Indexing the sky is a database-oriented term to indicate a partitioning scheme of the celestial sphere in order to achieve better performance in queries involving finding close neighbours. Several schemes have been proposed: HTM, HEALPix, ``IDT: iso-declination tiles", Quadrilateralized Spherical Cube, etc., but their use has not become widespread. The scientific value of the internal indexation files is much higher though, as they keep track of the source density of catalogues and hence allow us to answer a family of questions not easily handled by a standard DB system and providing an unusual visual aid: a snapshot of the location of sources listed in any catalog. The pros and cons of adopting an VO-oriented indexation scheme are analyzed.
Dividing up the sky is an old practice useful for both locating and identifying objects. The problem imposed today by the large data volume is to have the capacity to quickly locate and compare objects found in the same region of the sky from two (or more) catalogues. Multi-wavelength and time series analysis need these features. Another important issue of today's data is to describe the sky coverage of a catalogue and use that information to speed up the cross correlation process.
From the database point of view, several schemes have been adopted to optimize cross-correlation, among them: Quadrilateralized Spherical Cube (White et al. 1992), Hierarchical Triangular Mesh (HTM) (Kunszt, P et al. 2001) and iso-declination tiles (IDT) (Ortiz & Ochsenbein 2001). Others such as HEALPix (Górski et al. 1998) were created to handle data covering the whole sky, e.g., the COBE mission. These methods split the sky in zones. At a database level, either a particular index may be associated to each object, or the sky zones are used to delimit internal database boundaries which are later used to speed up cross correlation (IDT). Description of the sky coverage, at a meta-data level, helps to speed up queries involving a large number of catalogues.

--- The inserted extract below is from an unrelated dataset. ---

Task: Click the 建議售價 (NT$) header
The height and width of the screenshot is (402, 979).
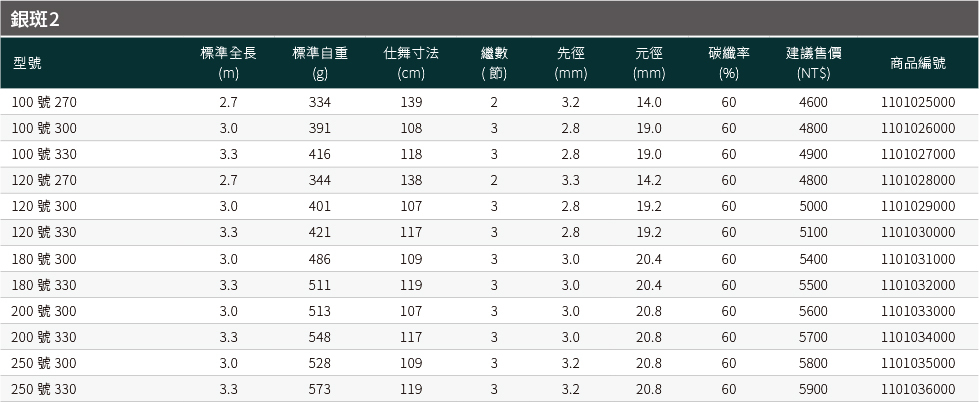Action: 814,63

The main reasons presented in this paper are purely based on the handling of catalogues containing positional information. Regardless of the shape and size of the zones in which the sky is partitioned, it is always possible to determine the number of elements which belong to each ``tile'' ( sky density), all the above mentioned methods try to split the sky uniformly. How this information is used is the key issue. Figure 1 illustrates the point using different resolutions for the source distribution of the Tycho catalogue.
A direct application would be to use the sky density as a method of determining whether, within a list of catalogues, certain areas of the sky contain sources or not, that is, a sort of meta-data which would not require the examination of whole catalogues. Its main application would be to quickly rule out catalogues which have no common areas with a list of targets either taken from an existing catalogue or user generated. At 30 resolution 160000 tiles are needed, but it would be enough to have a 1 or 0 in each tile to accomplish the task, reducing the size of the mask to 20Kb which could be compared in without having to ``activate'' databases unnecessarily. This application of an SIS may be extremely useful in the VO era, as there is no simple way to represent the sky coverage of any catalogue and this method could contribute a uniform representation of the sky and a way to optimize the usage of resources. An interesting application is to query sites with pointed observation data (observing logs) to discover if any of the targets in a list has been observed. Regardless of the size of the list a sky-mask comparison can be faster and preselect the catalogues to be cross correlated.
A by-product of an SIS is to offer human users a snapshot of the sky coverage of a catalogue by providing a simple image such as the ones shown in Figure 1). Blind usage of VO facilities is a real risk, particularly when statistical algorithms will be implemented in the future; if any assumption of uniform coverage, unbiased observations, or homogeneity is not fulfilled by the catalogues used, the results of applying those methods will be meaningless.
An SIS should improve the performance of a cross correlation as one is assured that the search for matches is only carried out over the appropriate areas of the sky. If the DBMS allows it, the data could be arranged according to the indexation, which would also improve the I/O performance. For example, using IDT in datoz2k (Ortiz 2002) a cross correlation of Tycho-2 (2.53 million objects) within a radius of 35 takes 5.5 seconds on a 1.7GHz PC running Linux. Another approach is to add an extra column with a tile-ID: PCODE (Page 2002), index the DB on this number, and then perform a match on PCODE, which translates into a great gain over using indexation on declination only. Although they are used internally, SISs are also used across all data centres to improve their response.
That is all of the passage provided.